▸ **Input records**:

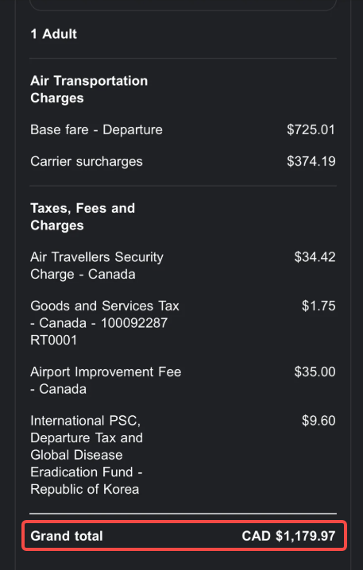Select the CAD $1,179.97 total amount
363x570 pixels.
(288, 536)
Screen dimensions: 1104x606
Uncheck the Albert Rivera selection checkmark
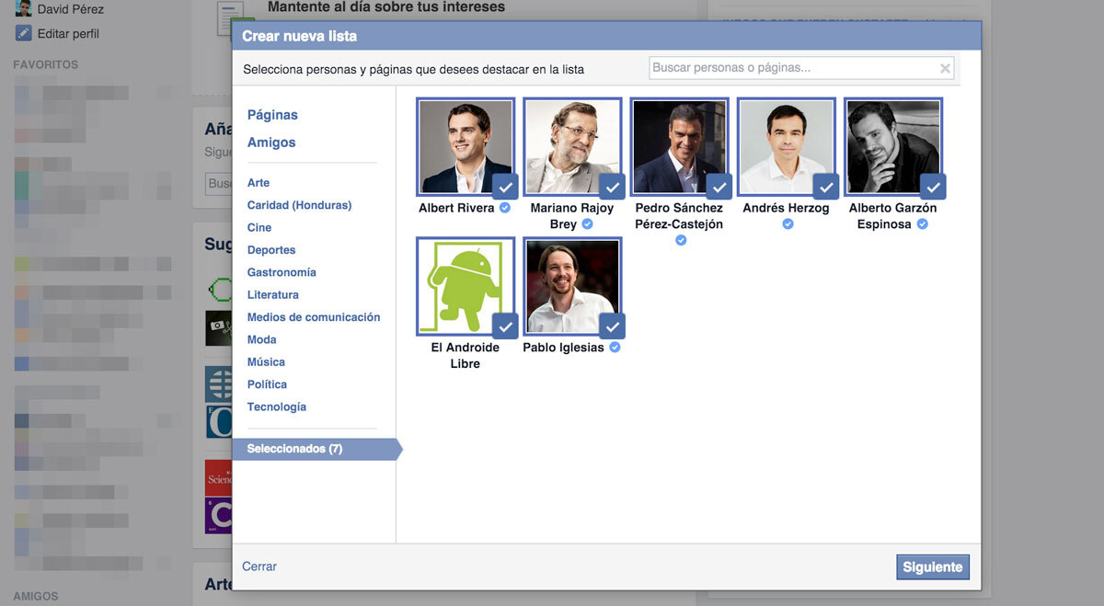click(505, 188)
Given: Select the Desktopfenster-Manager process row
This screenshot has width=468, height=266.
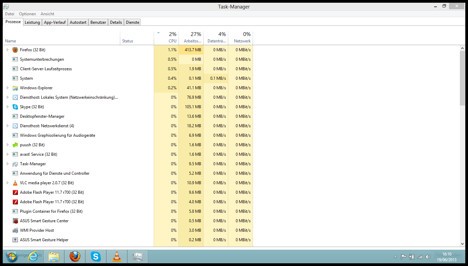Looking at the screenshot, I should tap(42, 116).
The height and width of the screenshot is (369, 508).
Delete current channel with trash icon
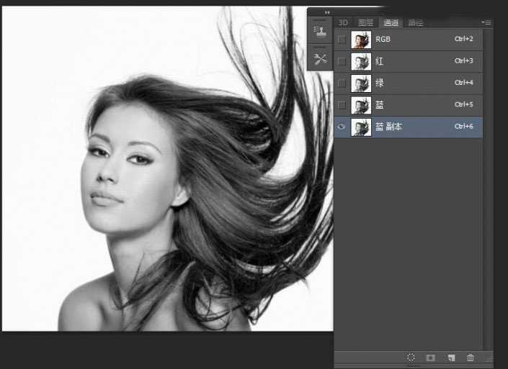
==
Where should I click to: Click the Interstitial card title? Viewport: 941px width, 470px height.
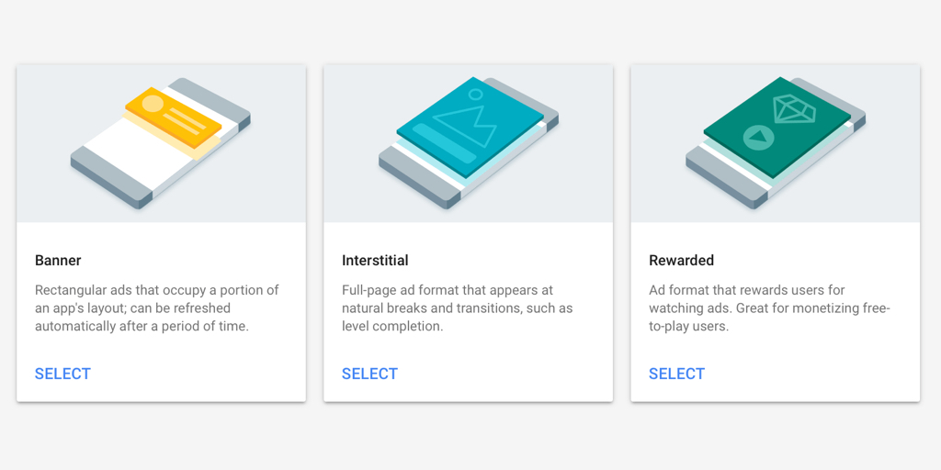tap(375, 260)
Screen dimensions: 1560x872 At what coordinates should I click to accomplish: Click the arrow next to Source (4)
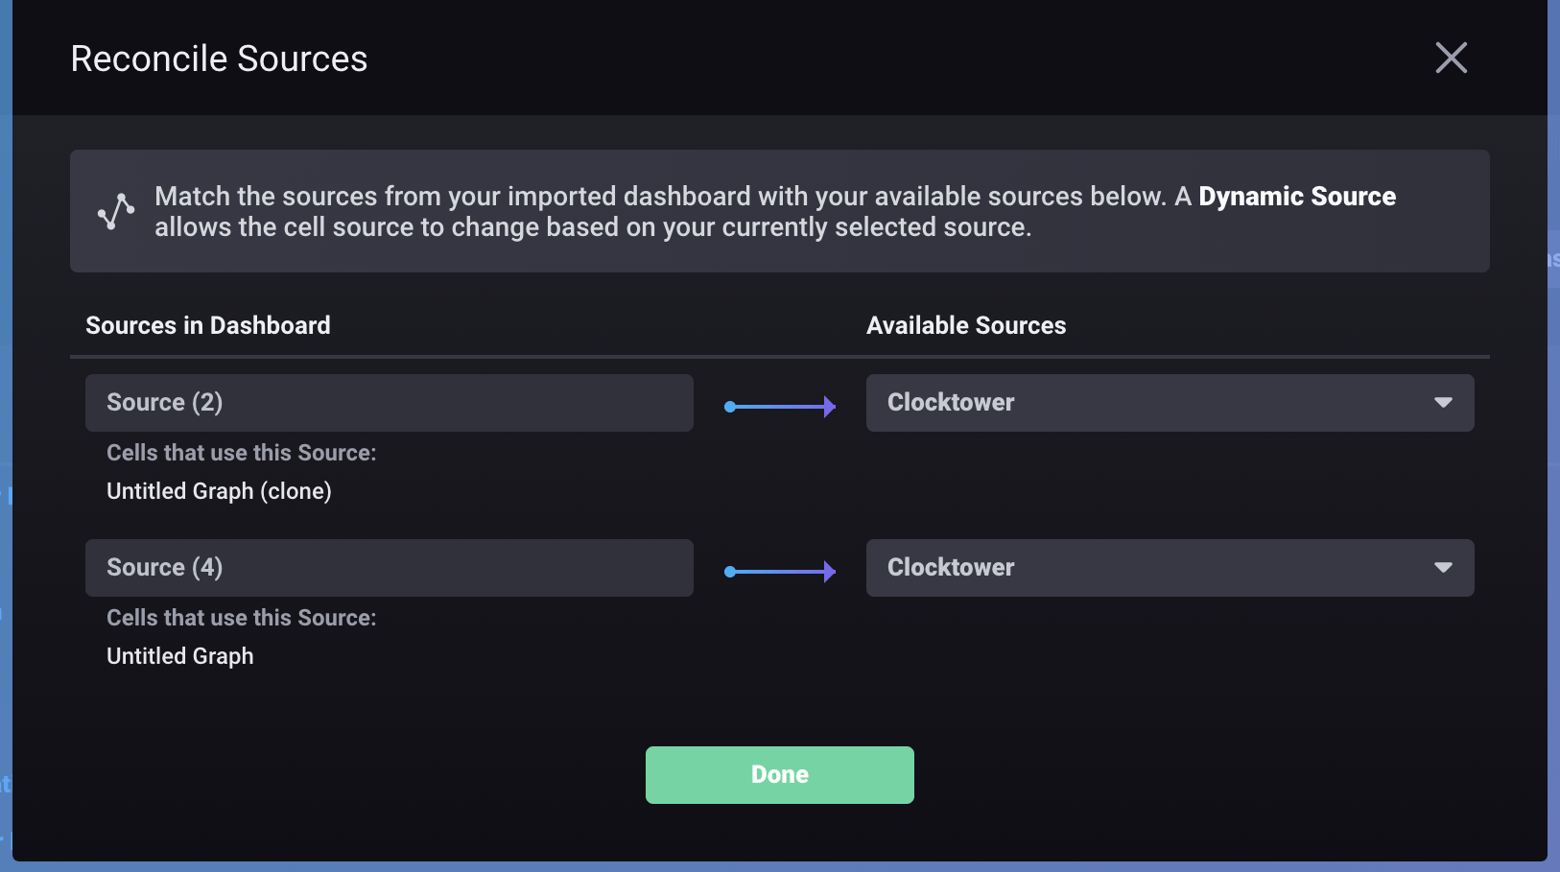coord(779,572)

▸ **Exercise**: Copy the records from the line containing "The height and" through the line containing "Delete current channel with trash icon", both included, and output them unchanged.

▸ **The output**:
The height and width of the screenshot is (369, 508).
Delete current channel with trash icon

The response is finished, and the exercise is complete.